Bug #35393 MySQL Cluster condition pushdown sends full length for VAR* types
Submitted: 18 Mar 2008 12:45 Modified: 2 Jul 2008 18:53
Reporter: Frazer Clement Email Updates:
Status: Closed Impact on me:
None 
Category:MySQL Cluster: Cluster (NDB) storage engine Severity:S5 (Performance)
Version:5.1 OS:Any
Assigned to: Frazer Clement CPU Architecture:Any

[18 Mar 2008 12:45] Frazer Clement
Description:
MySQL Cluster condition pushdown uses NdbScanFilter to describe conditions that rows must meet in terms of comparisons with column value constants.

Where the column value constants are of variable length type (VARCHAR, VARBINARY), the NDB handler passes a value which is padded to the maximum fieldlength.  Where the actual length of the VAR column is less than the maximum, this results in useless data being sent to the NDBD nodes.

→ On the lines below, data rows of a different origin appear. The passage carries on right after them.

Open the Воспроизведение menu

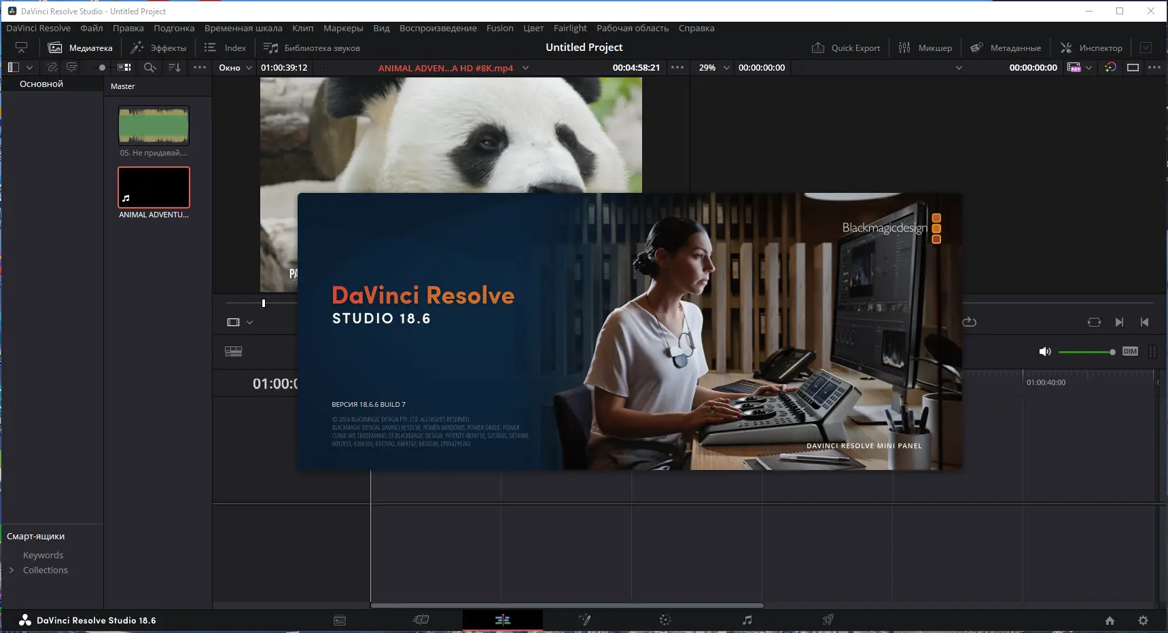(x=438, y=29)
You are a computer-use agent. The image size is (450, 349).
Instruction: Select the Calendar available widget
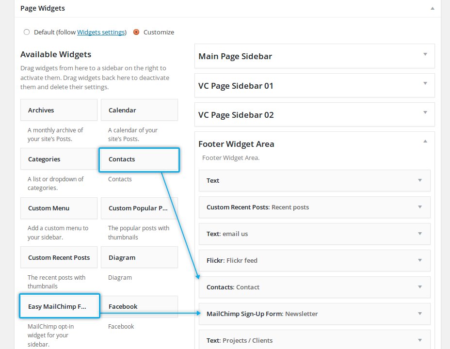click(139, 110)
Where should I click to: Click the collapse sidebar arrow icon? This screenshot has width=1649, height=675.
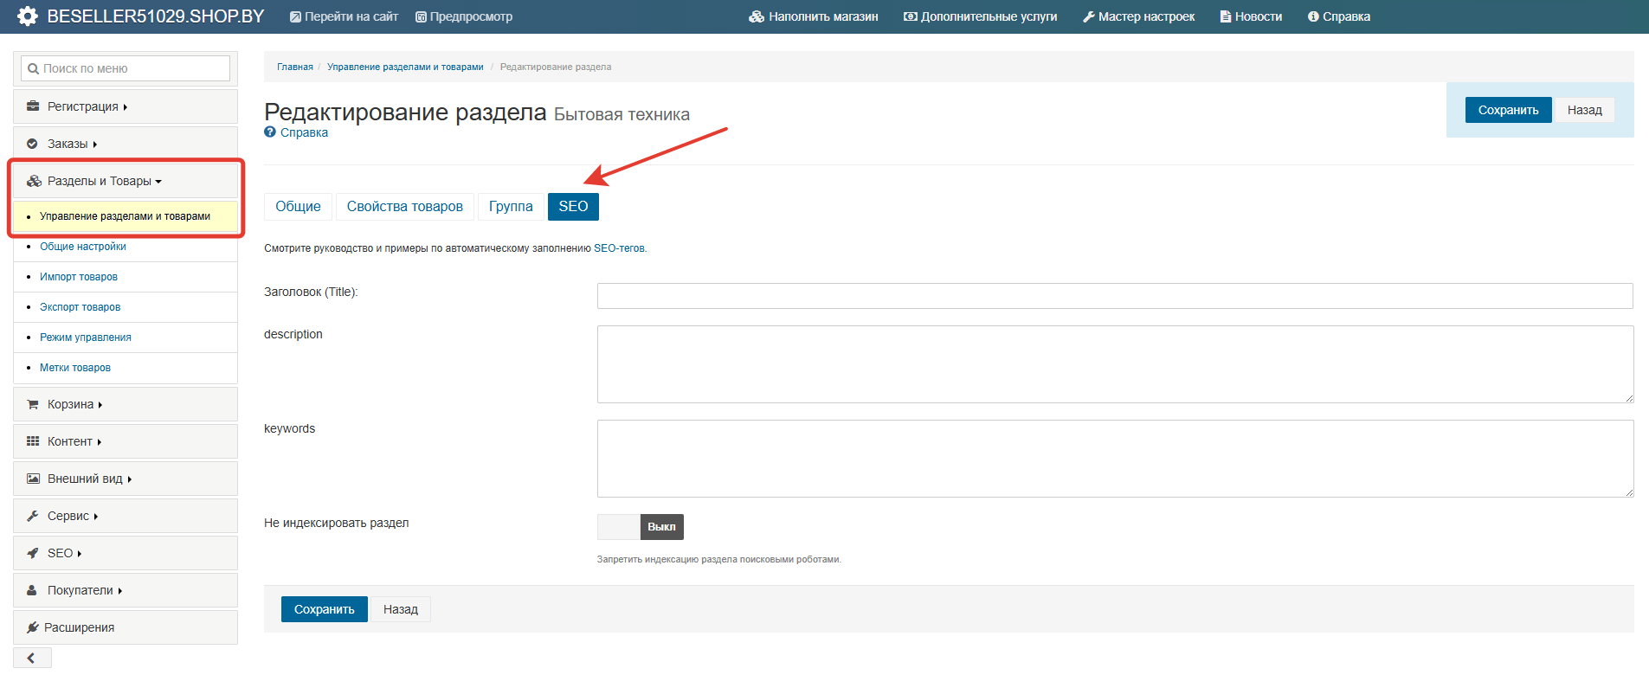(x=31, y=658)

This has the effect of wasted CPU in memcpy, wasting network bandwidth and, given that the interpreted program has a finite length, after which no condition pushdown is applied, it can result in condition pushdown being prematurely disabled.

How to repeat:
1 ) Create a table with a non-indexed large VARCHAR column (say 5000 bytes).
2 ) SELECT from the table with an IN clause listing a set of short values which this column's value must be in.
    - Check with EXPLAIN that condition pushdown is being used.
    - Maximum program size is 200000 bytes.  This could be enough for an IN list of around 40 max-length-padded (5000 byte) column constants.  Try 80 short constants (i.e. IN ('00', '01', '02', '03', '04', .... '77', '78', '79)).
    - Where the maximum column length is sent, this will be too large for a pushed-down condition, and pushdown will not be used (verify with --debug trace)
    - Where the actual data length is sent, this should comfortably fit.
    - Depending on the underlying data size, the difference between applying condition pushdown and not may be evident in the query execution time.

Suggested fix:
Potential workaround : 
  Modify ha_ndbcluster_cond.cc to provide an appropriate length value (not maximum field length) for VAR* types.  Length should include VAR* length bytes.

Better fix  :
  Modify NdbInterpretedCode to only send significant data for VAR* types despite length value passed in.
[22 May 2008 16:23] Bugs System
A patch for this bug has been committed. After review, it may
be pushed to the relevant source trees for release in the next
version. You can access the patch from:

  http://lists.mysql.com/commits/46962

ChangeSet@1.2599, 2008-05-22 17:22:34+01:00, frazer@forth.ndb.mysql.com +4 -0
  Bug # 35393 Full size of VAR* types is sent in interpreted programs
  
  Only send significant bytes of VAR* values.
[22 May 2008 16:41] Bugs System
Pushed into 5.1.23-ndb-6.4.0
[22 May 2008 16:42] Bugs System
Pushed into 5.1.24-ndb-6.3.15
[22 May 2008 16:45] Bugs System
Pushed into 5.1.24-ndb-6.2.16
[2 Jul 2008 18:53] Jon Stephens
Documented in the NDB 6.2.16 and 6.3.15 changelogs as follows:

        Where column values to be compared in a query were of the
        VARCHAR or VARBINARY types, the NDB handler passed a value
        padded to the full size of the column, which caused unnecessary
        data to be sent to the data nodes. This also had the effect of
        wasting CPU and network bandwidth, and causing condition
        pushdown to be disabled where it could otherwise be applied.
[12 Dec 2008 23:30] Bugs System
Pushed into 6.0.6-alpha  (revid:sp1r-frazer@forth.ndb.mysql.com-20080522162234-23493) (version source revid:jonas@mysql.com-20080808094047-4e1yiarqa2t3opg3) (pib:5)